来ないと思う人は、その根拠がありますか?
地球の内部って、思ったより複雑なんだけど、
思ったよりも規則性があると私は考えているんですよ。
著者プロフィール
後藤忠徳(ごとう ただのり)
大阪生まれ、京都育ち。奈良学園を卒業後、神戸大学理学部地球惑星科学科入学。学生時代に個性的な先生・先輩たちの毒気に当てられて(?)研究に目覚める。同大学院修士課程修了後、京都大学大学院博士後期課程単位取得退学。博士(理学)。横須賀の海洋科学技術センター(JAMSTEC)の研究員、京都大学大学院工学研究科准教授を経て、2019年から兵庫県立大学大学院生命理学研究科教授。光の届かない地下を電磁気を使って照らしだし、海底下の巨大地震発生域のイメージ化、石油・天然ガスなどの海底資源の新しい探査法の確立をめざして奮闘中。著書に『海の授業』(幻冬舎)、『地底の科学』(ベレ出版)がある。個人ブログ「海の研究者」は、地球やエネルギーにまつわる話題を扱い評判に。趣味は、バイクとお酒(!)と美術鑑賞。
平成7年(1995年)1月17日午前 5時46分。神戸を大地震が襲いました(図1)。マグニチュードは7.3、最大震度は7。死者・行方不明者はあわせて6,437名、全壊・半壊した住居は約25万棟。そう、阪神・淡路大震災です。日本はそれまでも多くの地震災害に見舞われてきましたが、21世紀を迎えようとする大都市の直下で起きた大地震は、日本中はもとより世界中を震撼させました。
図1. 神戸市ホームページ「阪神・淡路大震災の記録:震災記録写真集」より(http://www.city.kobe.lg.jp/safety/hanshinawaji/data/photo/index.html)。左:神戸市灘区六甲町、右:同兵庫区水木通。神戸の大学に通っていた私にとって、震災前の六甲町も水木通も思い出深い場所。
この地震をキッカケに、日本は世界にも類を見ない高密度の地震観測網と地殻変動観測網の整備に着手します。前者は独立行政法人防災科学技術研究所が運用する高感度地震観測網「Hi-net」、後者は国土交通省国土地理院が運用するGPS連続観測システム「GEONET」です。
Hi-netでは地中に掘った井戸の中に設置した高精度地震計を用いて地面の微弱な揺れを検出し、GEONETではカーナビでお馴染みのGPSのアンテナを大地に固定して、地殻変動の検出を可能としました。
このような観測網が2011年の東日本大震災の前に完成していたにもかかわらず、東北地方でマグニチュード9の超巨大地震が起きることに対しては国も専門家もノーマークでした。ハイテク機器を投入していたのにナゼ? 今回のテーマは「新しい発見」です。

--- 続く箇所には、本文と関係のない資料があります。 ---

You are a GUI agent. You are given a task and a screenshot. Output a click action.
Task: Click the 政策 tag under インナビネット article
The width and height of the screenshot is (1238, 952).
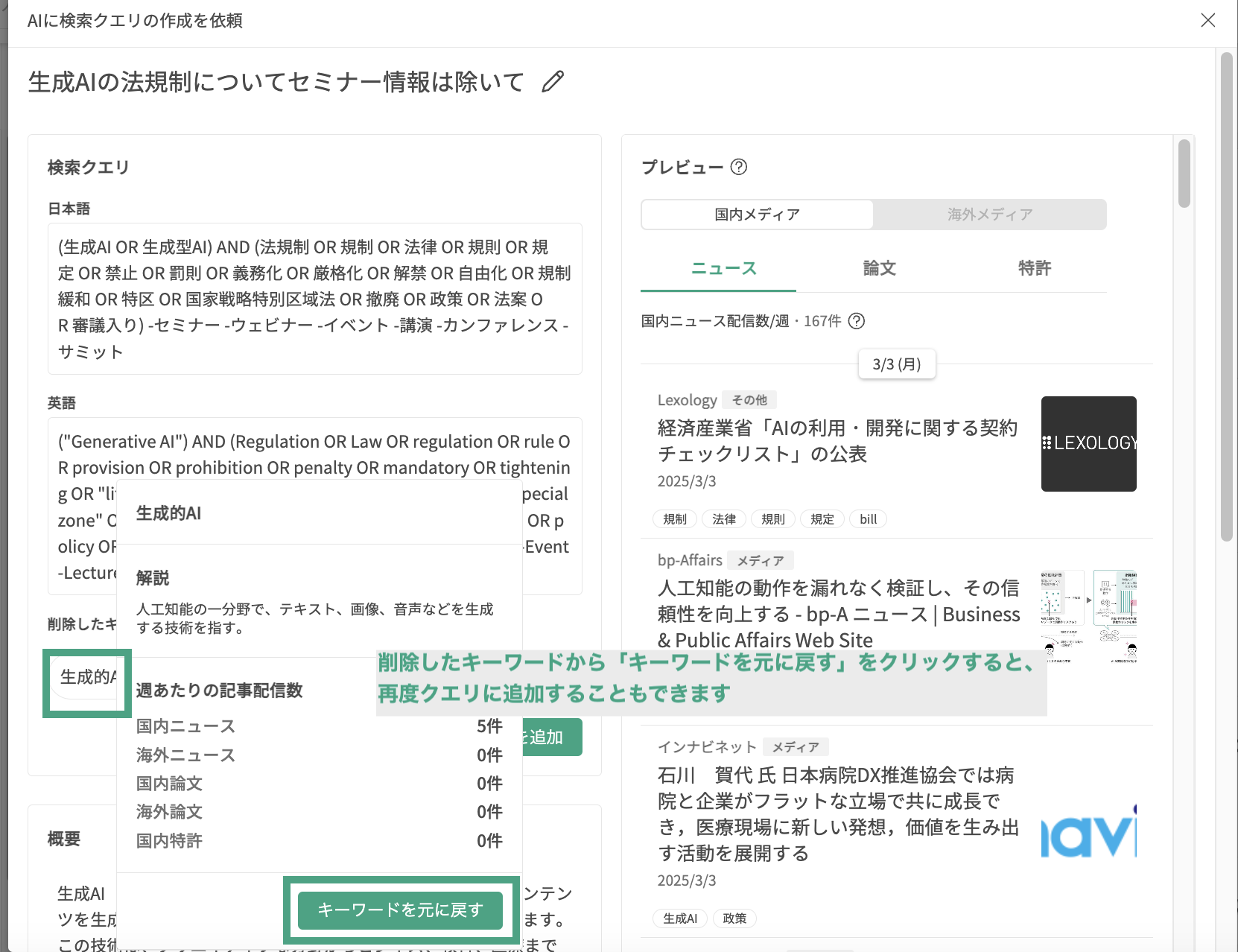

日本の地震・地殻変動観測網の規模は、気象観測網の規模とほぼ同じであることは案外知られていないようです。地震観測網のHi-netは日本全国に約800か所、地殻変動観測網のGEONETは約1,200か所に観測点が配置されています。観測点の間隔は概ね20~30kmです。
一方、気象庁の地域気象観測システム「アメダス」の観測点は約800~1,300か所にあり(注1)、Hi-netやGEONETと同じ規模です。「アメダス」のほうが圧倒的に有名なのは、やはり天気予報のおかげでしょう。
前回も紹介したように、東北地方の下には太平洋プレート(海洋プレート)が沈み込んでいます(図3)。日本列島側のプレートと海洋プレートがプレート境界でお互いにくっついている場合(これを“固着”といいます)、海洋プレートが西の方へと沈み込めば、それにつられて日本列島全体も西の方向へ押されます(図3下)。他方、プレート境界が固着していなければ、海洋プレートはスルスルと日本列島の下に沈み込むので、日本列島は西方へ移動しません。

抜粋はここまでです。